───── Supplied passage

Health officials in Texas have reported a case of the Zika virus being transmitted through sexual contact, and not a mosquito bite. The infected person is said to have acquired it from someone who traveled to Venezuela.
Local health officials in Dallas on Tuesday reported a case of the Zika virus being sexually transmitted, heightening fears of the spread of the mosquito-born virus.
It comes a day after the World Health Organization declared Zika an international public health emergency.
"The patient was infected with the virus after having sexual contact with an ill individual who returned from a country where Zika virus was present," a statement from Dallas County Health and Human Services said. It later said on Twitter the country was Venezuela.
The county said it had received confirmation of the case from the US Centers for Disease Control and Prevention (CDC). A CDC spokesman confirmed the results for a Zika infection but said local officials investigated the mode of transmission.
Authorities said there were no reports of the virus being locally transmitted by mosquitoes.
Sexual transmission not proven
Only one possible person-to-person case of sexual transmission has been reported internationally. But health officials have said more evidence is needed to confirm whether Zika can be transmitted through sexual contact.
The WHO has said the virusis spreading rapidly in the Americas and could infect 4 million people. A global response unit has been launched to fight the virus.
Caution urged for women
The virus has been linked to microcephaly, in which babies have abnormally small heads and improperly developed brains.

──────────
───── The data

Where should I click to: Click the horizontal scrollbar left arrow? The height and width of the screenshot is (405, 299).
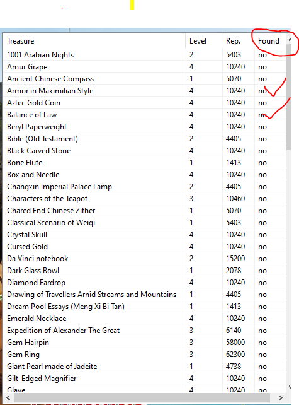tap(8, 397)
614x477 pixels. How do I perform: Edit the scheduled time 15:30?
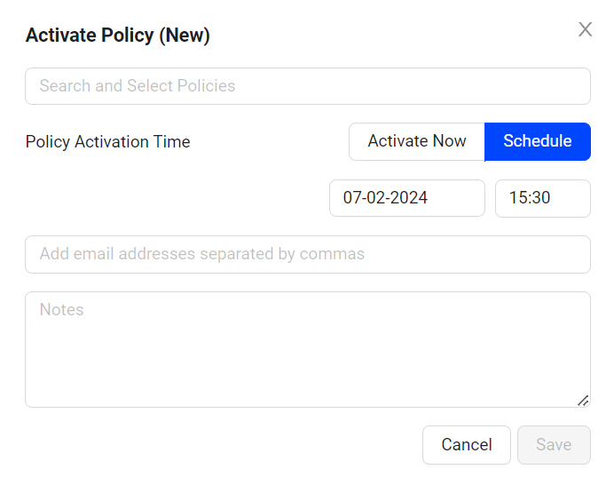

──────────

- **Brief 1**: Print everything in the Zika report from "It comes a day" down to "country was Venezuela.".
- **Brief 2**:
Answer these questions from the Zika report:
(a) To which country had the ill individual traveled?
(b) What did the World Health Organization declare a day before the Dallas case was reported?
(c) What condition in babies has the virus been linked to?
- **Brief 3**: Resume the news report on the Dallas Zika case from where it stops.
The data comes from a source separate from the Zika report.

- **Answer area 1**:
It comes a day after the World Health Organization declared Zika an international public health emergency.
"The patient was infected with the virus after having sexual contact with an ill individual who returned from a country where Zika virus was present," a statement from Dallas County Health and Human Services said. It later said on Twitter the country was Venezuela.

- **Answer area 2**:
(a) Venezuela
(b) That Zika is an international public health emergency
(c) Microcephaly

- **Answer area 3**:
Researchers believe that if a pregnant woman is bitten by an infected mosquito, particularly in the first trimester, she faces a higher risk of having a child with birth defects.
The virus has now spread to 26 countries and territories including Brazil, which is the country hardest hit, with 3,700 suspected cases of microcephaly that may be linked to Zika. Brazilian authorities have vowed to proceed with the 2016 Olympics despite the health scare.
Ireland reports first cases
The first Irish cases of the virus were detected in two people with a history of traveling to an affected country, the country's Health Service Executive said on Tuesday.
The two individuals are unrelated and neither is at risk due to pregnancy. They've been described as currently well and fully recovered.
Meanwhile, Nicaragua confirmed its first two cases in pregnant women on Tuesday and Chile reported its first case of the virus.
The race is on to find a vaccine to prevent the virus taking hold. There is no treatment or vaccine for Zika, which is in the same family of viruses as dengue fever. However, Germany has developed the first test for Zika.